Assistant Professors I. Glenn Cohen ’03, Adriaan Lanni, Jed Shugerman, and Matthew Stephenson ’03 each had papers selected for the ninth annual Stanford-Yale Junior Faculty Forum, which will take place at Yale Law School in June.
The Forum hopes to encourage the work of leading young academics with one to seven years of teaching experience by providing an opportunity for high-level discussion of their scholarly work. Senior scholars will comment on and lead discussions on the work of the junior scholars.
The four from HLS will join eight other young scholars, whose papers were selected by a jury of senior academics from a variety of legal fields.
Cohen, who is currently an academic fellow at the Petrie-Flom Center for Health Policy, Biotechnology, and Bioethics and recently accepted an offer to join the HLS faculty, will discuss a paper entitled “The Right Not to be a Genetic Parent,” forthcoming in the Southern California Law Review.
Lanni, in a discussion paper entitled “Law and Order in Ancient Athens,” argues that the rule of law in Athens was not achieved through formal court systems, but rather through informal social pressures. An expert in ancient law, she joined the HLS faculty in 2005.

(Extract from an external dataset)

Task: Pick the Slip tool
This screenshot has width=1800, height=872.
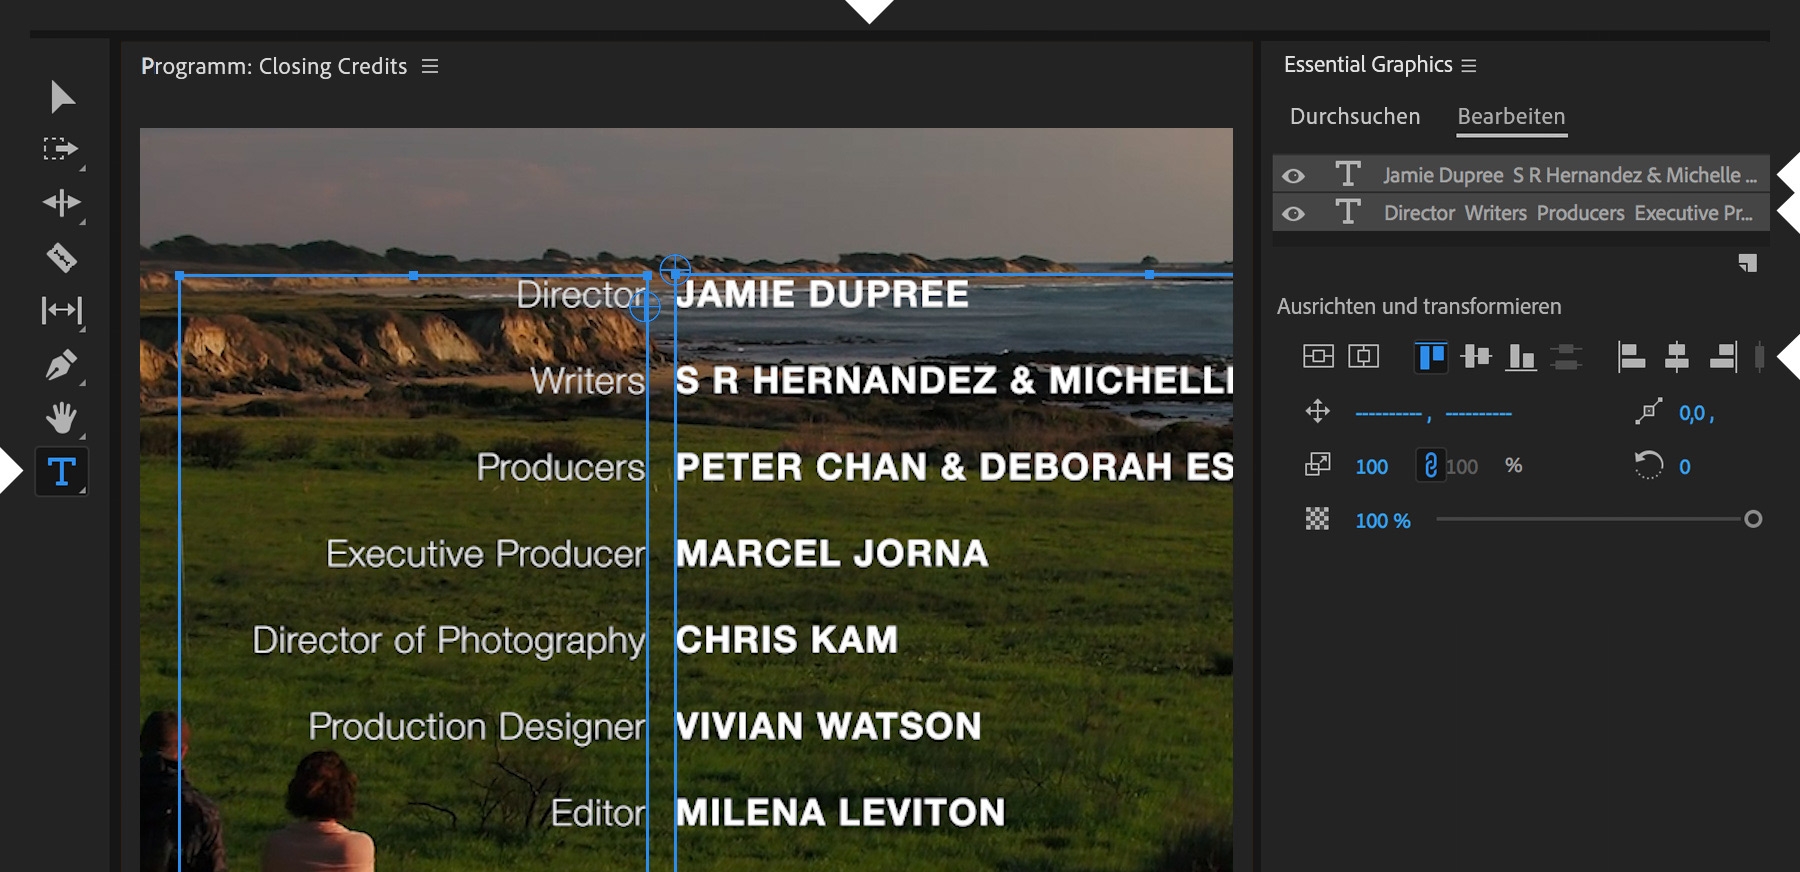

Shugerman’s paper is entitled “The People’s Courts: The Rise of Judicial Elections and Judicial Power in Amerca.” In it, he examines the rise of judicial elections in the mid-19th century and the effect they had on democracy. Shugerman joined the HLS faculty in 2005, and was also selected to present a paper at last year’s Stanford-Yale Junior Faculty Forum.
In a paper entitled “Optimal Political Control of the Bureaucracy,” Stephenson argues that the appointed bureaucracy should be somewhat insulated from the political process in order to maintain democracy. The paper is forthcoming in the Michigan Law Review. Stephenson joined the HLS faculty in 2004.